(PROVIDED TEXT):
Content starts

The market sizing becomes even more compelling when considering the employee base. If PensionBox can reach even a fraction of its target company count, it would be touching millions of employees, helping them build retirement savings in a structured, tax-efficient manner.
The PensionBox investment must be understood within the broader context of Zerodha’s strategic bets through Rainmatter, its investment arm.
While Zerodha built its dominant position in retail broking through technology, transparency, and customer education, the company has long recognized that broking alone cannot serve all customer wealth creation needs.
Citing the examples of Zerodha’s investments in ancillary wealthtech businesses like Smallcase, Ditto Insurance, Mukherjee explained that each of the wealthtech verticals could be regulated by different entities and instead of solving for these use cases by itself, Zerodha has gone on to acquire stakes in these startups and let the companies build out on their own.
Rainmatter has strategically invested in companies across the wealthtech spectrum—from alternatives and unlisted securities to portfolio management and now, corporate pensions. Each investment targets a specific gap in the wealth creation journey that Zerodha itself doesn’t directly address through its core broking platform.
The strategy is consistent: identify passionate, long-term focused founders building in underserved categories, provide patient capital and distribution leverage, but let the invested company maintain its operational independence and product focus. This approach allows
“When it comes to any ancillary services the strategy is to keep our team at Zerodha internally very lean and we’ll concentrate on broking and execution because we understand that well and whenever it comes to anything ancillary. For instance, our mutual fund or asset management license we have not gone about building a team separately. We instead partnered with Smallcase through which we are building out the Zerodha Fund House.” Mukherjee said.
What makes the PensionBox partnership particularly strategic is its B2B angle. While most of Zerodha’s ecosystem plays in the retail investor space, corporate pensions open a channel to reach employees who might not yet be active investors. “A company employee who starts a pension account through PensionBox’s platform might later become a Zerodha customer for other investment needs,”Mukherjee said.

Content ends

(SUPPLIED MATERIAL):
Content starts

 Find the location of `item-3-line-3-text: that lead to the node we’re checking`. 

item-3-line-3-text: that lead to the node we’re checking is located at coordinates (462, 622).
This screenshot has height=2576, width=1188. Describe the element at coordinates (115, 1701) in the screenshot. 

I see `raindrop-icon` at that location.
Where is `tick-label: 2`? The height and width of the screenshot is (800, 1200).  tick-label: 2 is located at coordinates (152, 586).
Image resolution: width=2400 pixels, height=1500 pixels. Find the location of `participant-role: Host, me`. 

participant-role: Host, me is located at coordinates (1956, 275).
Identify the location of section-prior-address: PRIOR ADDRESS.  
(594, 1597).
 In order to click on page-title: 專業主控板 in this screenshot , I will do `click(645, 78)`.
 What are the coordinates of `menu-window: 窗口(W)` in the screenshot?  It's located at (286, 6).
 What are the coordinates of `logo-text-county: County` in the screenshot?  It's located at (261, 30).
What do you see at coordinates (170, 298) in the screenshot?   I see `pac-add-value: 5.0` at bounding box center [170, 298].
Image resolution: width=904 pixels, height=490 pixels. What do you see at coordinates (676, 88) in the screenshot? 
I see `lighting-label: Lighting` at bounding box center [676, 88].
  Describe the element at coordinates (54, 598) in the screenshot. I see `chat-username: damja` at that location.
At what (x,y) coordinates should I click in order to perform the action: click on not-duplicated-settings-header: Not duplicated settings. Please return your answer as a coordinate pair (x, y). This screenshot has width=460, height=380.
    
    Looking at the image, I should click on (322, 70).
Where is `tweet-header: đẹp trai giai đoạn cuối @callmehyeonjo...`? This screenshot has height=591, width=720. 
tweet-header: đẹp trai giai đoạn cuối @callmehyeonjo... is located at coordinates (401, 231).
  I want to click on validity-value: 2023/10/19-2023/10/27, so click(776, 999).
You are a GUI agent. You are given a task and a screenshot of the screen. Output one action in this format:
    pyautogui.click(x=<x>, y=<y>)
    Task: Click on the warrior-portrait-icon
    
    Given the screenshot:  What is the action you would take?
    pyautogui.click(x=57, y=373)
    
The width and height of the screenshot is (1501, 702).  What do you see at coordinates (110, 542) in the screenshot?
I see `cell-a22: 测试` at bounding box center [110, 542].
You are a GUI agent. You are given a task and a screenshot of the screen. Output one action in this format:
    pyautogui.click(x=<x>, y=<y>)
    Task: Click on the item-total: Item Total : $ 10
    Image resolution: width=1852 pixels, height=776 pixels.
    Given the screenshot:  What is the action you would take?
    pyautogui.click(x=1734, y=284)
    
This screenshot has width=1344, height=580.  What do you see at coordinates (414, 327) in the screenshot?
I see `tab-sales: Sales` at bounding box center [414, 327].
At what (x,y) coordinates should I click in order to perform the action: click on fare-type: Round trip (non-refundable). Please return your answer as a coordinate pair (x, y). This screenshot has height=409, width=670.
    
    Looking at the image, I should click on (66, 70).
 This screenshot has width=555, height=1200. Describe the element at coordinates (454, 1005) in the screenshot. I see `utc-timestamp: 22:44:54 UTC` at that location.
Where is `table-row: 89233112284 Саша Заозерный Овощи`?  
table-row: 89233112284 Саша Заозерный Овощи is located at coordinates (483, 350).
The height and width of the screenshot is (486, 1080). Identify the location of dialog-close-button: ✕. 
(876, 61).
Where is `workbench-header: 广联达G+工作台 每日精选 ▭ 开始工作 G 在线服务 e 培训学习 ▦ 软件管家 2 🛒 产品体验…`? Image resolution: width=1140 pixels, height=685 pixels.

Content ends

Continue the piece on Zerodha's investment in PensionBox, starting right after its final sentence.

(ANSWER TO THIS TASK):
As India’s workforce grows and formalises, the need for structured retirement savings becomes increasingly critical. The government’s push for pension coverage, reflected in PFRDA’s regulatory reforms, has created an enabling environment. Fintech startups like PensionBox have built the infrastructure to make corporate pensions accessible and easy to implement.
Whether the joint venture can achieve its ambitious target of reaching seven to eight lakh companies remains to be seen because as usual there will be challenges related to communication, user acquisition and forging partnerships with large employers.
But the fundamentals are aligned: regulatory tailwinds, clear employee demand, technological enablement, and now, credible distribution.
For Zerodha, this represents another step in its carefully constructed wealthtech ecosystem. Through Rainmatter, the company is systematically building a portfolio of complementary businesses that together can serve the complete wealth creation journey of Indian households. From active trading to passive investing, from listed securities to alternatives, and now from retail to corporate pensions.
The pension space may be “boring,” as Parashar acknowledged, but boring businesses built on solid fundamentals and long-term commitment often create the most sustainable value. And in a market as underpenetrated as India’s corporate pension sector, this is an opportunity that could turn out to be anything but boring.